- Exercise requirements: Once you have read the listing, retype all of it exactly.

########################################

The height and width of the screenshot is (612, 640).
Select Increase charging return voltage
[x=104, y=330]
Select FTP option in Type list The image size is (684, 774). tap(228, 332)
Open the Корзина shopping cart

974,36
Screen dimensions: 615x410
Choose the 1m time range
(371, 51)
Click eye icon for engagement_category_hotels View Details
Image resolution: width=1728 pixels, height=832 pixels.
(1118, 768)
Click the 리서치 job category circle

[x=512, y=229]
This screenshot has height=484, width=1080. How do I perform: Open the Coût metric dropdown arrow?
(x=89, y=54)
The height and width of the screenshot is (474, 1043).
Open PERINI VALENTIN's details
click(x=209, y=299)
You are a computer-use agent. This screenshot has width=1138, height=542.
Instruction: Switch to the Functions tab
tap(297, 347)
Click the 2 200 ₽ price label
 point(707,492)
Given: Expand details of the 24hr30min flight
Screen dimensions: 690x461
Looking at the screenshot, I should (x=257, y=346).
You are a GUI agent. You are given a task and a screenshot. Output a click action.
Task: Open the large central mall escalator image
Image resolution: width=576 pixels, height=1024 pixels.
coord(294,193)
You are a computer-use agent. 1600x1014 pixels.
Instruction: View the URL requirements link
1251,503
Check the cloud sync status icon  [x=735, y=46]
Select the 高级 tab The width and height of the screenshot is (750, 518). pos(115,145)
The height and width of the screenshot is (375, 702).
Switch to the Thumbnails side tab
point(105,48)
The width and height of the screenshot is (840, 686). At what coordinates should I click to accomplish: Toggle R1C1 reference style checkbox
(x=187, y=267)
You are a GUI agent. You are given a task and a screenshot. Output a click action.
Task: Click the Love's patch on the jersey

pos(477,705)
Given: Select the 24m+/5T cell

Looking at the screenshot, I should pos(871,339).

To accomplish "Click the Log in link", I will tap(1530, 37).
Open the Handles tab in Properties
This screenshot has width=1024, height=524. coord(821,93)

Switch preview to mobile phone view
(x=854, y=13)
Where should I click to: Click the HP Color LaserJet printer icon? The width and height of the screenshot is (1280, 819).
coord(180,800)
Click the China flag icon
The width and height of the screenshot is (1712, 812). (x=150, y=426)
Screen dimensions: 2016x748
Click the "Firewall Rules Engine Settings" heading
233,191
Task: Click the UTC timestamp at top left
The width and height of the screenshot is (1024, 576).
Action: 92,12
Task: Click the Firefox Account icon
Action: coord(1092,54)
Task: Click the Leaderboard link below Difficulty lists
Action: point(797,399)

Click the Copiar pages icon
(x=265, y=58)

########################################

- Answer to this task:
The height and width of the screenshot is (612, 640).
Select Increase charging return voltage
[x=104, y=330]
Select FTP option in Type list The image size is (684, 774). tap(228, 332)
Open the Корзина shopping cart

974,36
Screen dimensions: 615x410
Choose the 1m time range
(371, 51)
Click eye icon for engagement_category_hotels View Details
Image resolution: width=1728 pixels, height=832 pixels.
(1118, 768)
Click the 리서치 job category circle

[x=512, y=229]
This screenshot has height=484, width=1080. How do I perform: Open the Coût metric dropdown arrow?
(x=89, y=54)
The height and width of the screenshot is (474, 1043).
Open PERINI VALENTIN's details
click(x=209, y=299)
You are a computer-use agent. This screenshot has width=1138, height=542.
Instruction: Switch to the Functions tab
tap(297, 347)
Click the 2 200 ₽ price label
 point(707,492)
Given: Expand details of the 24hr30min flight
Screen dimensions: 690x461
Looking at the screenshot, I should (x=257, y=346).
You are a GUI agent. You are given a task and a screenshot. Output a click action.
Task: Open the large central mall escalator image
Image resolution: width=576 pixels, height=1024 pixels.
coord(294,193)
You are a computer-use agent. 1600x1014 pixels.
Instruction: View the URL requirements link
1251,503
Check the cloud sync status icon  [x=735, y=46]
Select the 高级 tab The width and height of the screenshot is (750, 518). pos(115,145)
The height and width of the screenshot is (375, 702).
Switch to the Thumbnails side tab
point(105,48)
The width and height of the screenshot is (840, 686). At what coordinates should I click to accomplish: Toggle R1C1 reference style checkbox
(x=187, y=267)
You are a GUI agent. You are given a task and a screenshot. Output a click action.
Task: Click the Love's patch on the jersey

pos(477,705)
Given: Select the 24m+/5T cell

Looking at the screenshot, I should pos(871,339).

To accomplish "Click the Log in link", I will tap(1530, 37).
Open the Handles tab in Properties
This screenshot has width=1024, height=524. coord(821,93)

Switch preview to mobile phone view
(x=854, y=13)
Where should I click to: Click the HP Color LaserJet printer icon? The width and height of the screenshot is (1280, 819).
coord(180,800)
Click the China flag icon
The width and height of the screenshot is (1712, 812). (x=150, y=426)
Screen dimensions: 2016x748
Click the "Firewall Rules Engine Settings" heading
233,191
Task: Click the UTC timestamp at top left
The width and height of the screenshot is (1024, 576).
Action: 92,12
Task: Click the Firefox Account icon
Action: coord(1092,54)
Task: Click the Leaderboard link below Difficulty lists
Action: point(797,399)

Click the Copiar pages icon
(x=265, y=58)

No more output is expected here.